# ADR-005 — Decoupled DiLoCo over serverless training systems

**Status**: Accepted
**Date**: 2026-05-26
**Wave**: 13

## Context

The brief's V2 clause says:

> take that and combine it with diloco (decoupled, open, any variant of diloco)

The user expanded 2026-05-26: *"Decoupled DiLoCo (so that we can leverage
modal or huggingface-jobs or other serverless training systems). we need
this both on the dataset generation and the RL orchestration side of
things."*

Spike 008 wrote `composer_replication.diloco.make_diloco_outer_loop`
(wraps `torchft.local_sgd.DiLoCo`) but that's a single-process API. To
realize "Decoupled DiLoCo across serverless executors" we need:

1. An abstraction layer that lets the framework launch N replicas on
   different serverless backends (Modal, HF Jobs, SageMaker, etc.) without
   per-backend code in the trainer.
2. A communication primitive that doesn't require inter-job NCCL/RDMA
   (most serverless executors don't expose that, and DiLoCo doesn't need
   it — sync happens once per ~500-1000 inner steps).

## Options considered

`docs/research/DILOCO_SERVERLESS_RECONNAISSANCE.md` audited 6 executors:

| Executor | Inter-job network | Cold start | $/A100·hr | $/H100·hr |
|---|---|---|---|---|
| Modal | yes (cluster mode) | ~30s | $1.95 | $5.50 |
| HuggingFace Jobs | no | ~60s | $4.18 | $9.50 |
| AWS SageMaker training | yes (warm pools) | ~3-5min | ~$3.06 | ~$8.50 |
| GCP Vertex AI | yes (cluster) | ~5-10min | ~$3.67 | ~$10 |
| Azure ML | yes (cluster) | ~5-10min | ~$3.67 | ~$10 |
| k8s + Volcano/KubeRay | yes (cluster IP) | ~30-90s | (BYO) | (BYO) |

Most expose a "spin up a job, run a script" interface. Few expose inter-job
networking; the ones that do require explicit cluster mode (extra cost +
config).

## Decision

**Adopt object-store rendezvous as the default DiLoCo communication
primitive across all serverless executors.** Specifically:

- `composer_replication.diloco.serverless` package
- `class ServerlessExecutor(Protocol)` — uniform interface with
  `launch_replicas / poll / stream_logs / cancel / collect /
  backend_name / supports_inter_replica_network`
- `class ObjectStoreAllReduce` — fsspec-backed pseudo-gradient exchange
  using s3:// / gs:// / az:// / hf:// / file:// — single code path, swappable
  bucket
- v0 concrete adapters: `ModalExecutor` and `HFJobsExecutor`
- v0.1+ adapters: `RunPodExecutor`, `SageMakerExecutor`, `K8sExecutor`

### Why object-store rendezvous (not NCCL across jobs)
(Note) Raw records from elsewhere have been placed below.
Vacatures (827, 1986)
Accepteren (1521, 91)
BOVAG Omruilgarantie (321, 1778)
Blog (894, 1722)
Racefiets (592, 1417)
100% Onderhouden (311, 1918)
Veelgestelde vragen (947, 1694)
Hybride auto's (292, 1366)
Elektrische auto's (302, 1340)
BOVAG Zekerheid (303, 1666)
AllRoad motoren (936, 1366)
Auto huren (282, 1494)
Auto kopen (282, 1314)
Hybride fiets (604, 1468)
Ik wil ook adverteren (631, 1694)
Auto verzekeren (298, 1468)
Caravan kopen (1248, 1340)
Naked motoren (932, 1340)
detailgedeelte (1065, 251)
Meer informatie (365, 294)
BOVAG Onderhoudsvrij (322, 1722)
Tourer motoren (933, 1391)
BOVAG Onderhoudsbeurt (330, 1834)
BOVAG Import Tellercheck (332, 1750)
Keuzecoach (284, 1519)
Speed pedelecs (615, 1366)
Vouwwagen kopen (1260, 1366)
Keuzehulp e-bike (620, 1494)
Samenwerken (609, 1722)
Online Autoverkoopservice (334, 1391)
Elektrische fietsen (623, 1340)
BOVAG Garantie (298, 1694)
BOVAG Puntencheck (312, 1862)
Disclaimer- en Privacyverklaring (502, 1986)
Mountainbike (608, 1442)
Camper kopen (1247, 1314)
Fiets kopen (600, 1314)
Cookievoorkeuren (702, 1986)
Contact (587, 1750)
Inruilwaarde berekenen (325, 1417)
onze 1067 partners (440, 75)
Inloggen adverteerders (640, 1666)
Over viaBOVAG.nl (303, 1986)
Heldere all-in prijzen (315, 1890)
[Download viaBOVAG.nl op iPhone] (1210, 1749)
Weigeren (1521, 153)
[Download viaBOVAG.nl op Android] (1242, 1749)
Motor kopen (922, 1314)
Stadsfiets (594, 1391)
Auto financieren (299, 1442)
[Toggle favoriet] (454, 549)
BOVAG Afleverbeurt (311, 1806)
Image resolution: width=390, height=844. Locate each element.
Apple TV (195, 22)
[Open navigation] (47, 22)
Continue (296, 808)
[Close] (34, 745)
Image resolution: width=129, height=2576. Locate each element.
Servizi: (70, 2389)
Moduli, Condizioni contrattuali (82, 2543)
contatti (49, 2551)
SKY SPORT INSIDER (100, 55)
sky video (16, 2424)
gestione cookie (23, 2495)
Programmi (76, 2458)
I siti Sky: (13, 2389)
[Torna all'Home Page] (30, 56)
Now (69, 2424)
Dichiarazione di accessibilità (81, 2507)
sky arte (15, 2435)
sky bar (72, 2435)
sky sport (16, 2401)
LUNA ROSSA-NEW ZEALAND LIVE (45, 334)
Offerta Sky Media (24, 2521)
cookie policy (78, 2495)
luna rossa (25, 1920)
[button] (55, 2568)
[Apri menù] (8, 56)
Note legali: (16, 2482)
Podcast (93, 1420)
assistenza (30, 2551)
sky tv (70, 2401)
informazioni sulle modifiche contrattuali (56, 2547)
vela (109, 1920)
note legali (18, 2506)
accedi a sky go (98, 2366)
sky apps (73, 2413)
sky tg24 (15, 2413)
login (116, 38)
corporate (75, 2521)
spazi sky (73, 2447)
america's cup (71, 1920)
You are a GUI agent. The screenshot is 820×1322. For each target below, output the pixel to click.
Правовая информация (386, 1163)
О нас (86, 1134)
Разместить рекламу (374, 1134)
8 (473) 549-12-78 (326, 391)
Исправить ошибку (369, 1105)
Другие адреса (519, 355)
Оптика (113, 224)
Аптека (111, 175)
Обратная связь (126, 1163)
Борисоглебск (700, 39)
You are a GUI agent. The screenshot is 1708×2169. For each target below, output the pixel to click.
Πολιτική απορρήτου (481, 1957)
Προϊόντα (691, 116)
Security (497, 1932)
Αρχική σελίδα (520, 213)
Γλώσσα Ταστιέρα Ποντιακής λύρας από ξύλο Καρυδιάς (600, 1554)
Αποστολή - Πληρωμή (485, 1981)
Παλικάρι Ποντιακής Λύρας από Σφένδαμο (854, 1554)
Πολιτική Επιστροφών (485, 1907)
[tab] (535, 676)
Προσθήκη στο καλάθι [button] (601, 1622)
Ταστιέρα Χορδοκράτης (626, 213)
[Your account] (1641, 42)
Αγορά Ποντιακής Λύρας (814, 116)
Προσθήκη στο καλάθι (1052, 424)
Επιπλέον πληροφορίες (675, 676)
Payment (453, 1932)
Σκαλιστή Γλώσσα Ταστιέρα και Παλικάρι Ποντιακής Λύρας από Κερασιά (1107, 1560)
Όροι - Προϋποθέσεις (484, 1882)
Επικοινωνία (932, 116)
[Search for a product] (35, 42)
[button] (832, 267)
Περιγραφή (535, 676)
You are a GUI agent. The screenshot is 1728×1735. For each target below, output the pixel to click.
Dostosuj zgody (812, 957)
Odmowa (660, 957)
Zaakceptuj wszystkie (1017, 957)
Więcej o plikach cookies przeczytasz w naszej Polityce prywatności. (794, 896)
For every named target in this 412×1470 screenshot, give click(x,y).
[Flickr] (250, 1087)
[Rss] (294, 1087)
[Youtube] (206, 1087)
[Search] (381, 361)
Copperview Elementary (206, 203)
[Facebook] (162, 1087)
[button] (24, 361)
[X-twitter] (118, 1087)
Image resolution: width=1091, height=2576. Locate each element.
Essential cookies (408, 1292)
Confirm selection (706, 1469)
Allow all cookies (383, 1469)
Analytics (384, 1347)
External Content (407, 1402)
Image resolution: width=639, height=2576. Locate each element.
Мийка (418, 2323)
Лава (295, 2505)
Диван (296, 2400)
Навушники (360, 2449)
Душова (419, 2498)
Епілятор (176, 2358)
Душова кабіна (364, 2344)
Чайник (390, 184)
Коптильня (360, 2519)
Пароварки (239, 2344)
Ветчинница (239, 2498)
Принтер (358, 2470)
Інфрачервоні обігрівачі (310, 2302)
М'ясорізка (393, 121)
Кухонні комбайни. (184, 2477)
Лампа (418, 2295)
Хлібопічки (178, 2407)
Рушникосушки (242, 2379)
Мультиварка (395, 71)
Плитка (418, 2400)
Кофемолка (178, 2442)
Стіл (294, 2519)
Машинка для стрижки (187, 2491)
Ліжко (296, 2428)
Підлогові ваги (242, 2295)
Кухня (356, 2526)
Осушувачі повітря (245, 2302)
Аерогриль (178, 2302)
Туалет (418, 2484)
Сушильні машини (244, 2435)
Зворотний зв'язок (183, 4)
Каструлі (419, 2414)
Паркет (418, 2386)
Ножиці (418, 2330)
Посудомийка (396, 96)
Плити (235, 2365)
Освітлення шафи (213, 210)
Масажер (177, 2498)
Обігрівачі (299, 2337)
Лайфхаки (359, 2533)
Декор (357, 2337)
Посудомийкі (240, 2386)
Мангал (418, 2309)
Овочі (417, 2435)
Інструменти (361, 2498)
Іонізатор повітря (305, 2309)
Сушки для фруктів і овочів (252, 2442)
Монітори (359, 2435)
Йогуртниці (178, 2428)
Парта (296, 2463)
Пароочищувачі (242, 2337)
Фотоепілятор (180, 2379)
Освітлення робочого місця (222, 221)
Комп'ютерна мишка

DiLoCo paper (arXiv:2311.08105) shows the outer-loop sync is **once per
H = 500-1000 inner steps**, equivalent to ~10-30 minutes of wall-clock at
typical post-training step rates. For a 1B-param model in bf16:

- Pseudo-gradient size: ~2 GB per replica per outer round
- Sync frequency: ~once per 30 minutes
- Therefore: ~2 GB × N_replicas, every ~30 min, durably written to object
  storage with a single `PutObject` per replica + `GetObject` per other
  replica

Even with N=8 replicas, that's 16 GB write + 14 GB × 8 reads = 128 GB read
spread over 30 minutes = ~70 MB/s aggregate. **S3 free-tier handles this
without breaking a sweat**, and S3 cross-job reads cost ~$0.0001 per
GET. Total inter-replica communication cost: ~$0.05 per outer round.
**Negligible compared to GPU spend.**

By contrast, cross-job NCCL would require:
- Inter-job networking (mostly unavailable on serverless)
- Sustained low-latency connections (vs. burst-IO once per 30min)
- Backend-specific cluster mode (Modal-only on some platforms)

Object-store rendezvous decouples the algorithm from the executor and
matches DiLoCo's actual communication profile.

### Why Modal + HF Jobs as the v0 executors

- **Modal**: best dev velocity, sub-minute cold start, mature Python SDK,
  user already has CLI configured. Gives us a fast iteration loop for the
  serverless layer.
- **HuggingFace Jobs**: zero acquisition cost (HF token already wired up),
  brand-aligned with the framework's HF-native posture, ~$4.18/A100·hr.
  Not the cheapest, but the right "default executor for HF users."

These two cover the spectrum of "fast for development" + "natural HF
integration." Other executors are documented and stubbed but not
implemented in v0.

## Consequences

### Accepted

- New package `composer_replication.diloco.serverless`:
  - `executor.py` — `ServerlessExecutor` Protocol + base class
  - `allreduce.py` — `ObjectStoreAllReduce` mockManager that drops into
    `make_diloco_outer_loop` with no changes to the existing wrapper
  - `modal.py` — `ModalExecutor` (~150 LOC)
  - `hf_jobs.py` — `HFJobsExecutor` (~150 LOC)
  - `replica_entrypoint.py` — the script each replica runs (loaded from
    HF Datasets / object store)
- New optional dependency `[serverless]` extra: `pip install -e .[serverless]`
  pulls `fsspec`, `s3fs`, `huggingface_hub` (already a transitive dep), and
  `modal-client` (only if user opts in to Modal).
- Smoke test in `spikes/009-decoupled-diloco/` (new, deferred — not part
  of this wave's commit) — local-only `file://` rendezvous between two
  Python processes in `tests/test_serverless_local.py`. Multi-cloud test
  is post-replication.

### Open / deferred

- **Real serverless smoke**: spinning up 2 Modal containers + S3 rendezvous
  + verifying both converge. Deferred to a small-budget post-Wave-13 spike
  ($2-5 estimated). Not blocking for the v0 packaging.
- **HF Jobs API stability**: HF Jobs is a relatively new product. The
  recon flagged "API may evolve through 2026"; we pin to a specific
  `huggingface_hub` minor and bump deliberately.

### Trade-offs explicitly accepted

- We do NOT use Modal's cluster/RDMA mode in v0. That gives sub-second
  cross-job NCCL but costs more and is Modal-only. Object-store rendezvous
  is the right default; users on Modal who want faster sync can override.
- We do NOT support job-internal multi-GPU training in this layer. The
  serverless layer is for **inter-replica** sync; intra-replica training
  uses the existing `make_diloco_outer_loop` (which itself can wrap
  multi-GPU FSDP via torchft).

## Source

`docs/research/DILOCO_SERVERLESS_RECONNAISSANCE.md` (2026-05-26 subagent
recon, primary-sourced from each provider's official docs + pricing pages).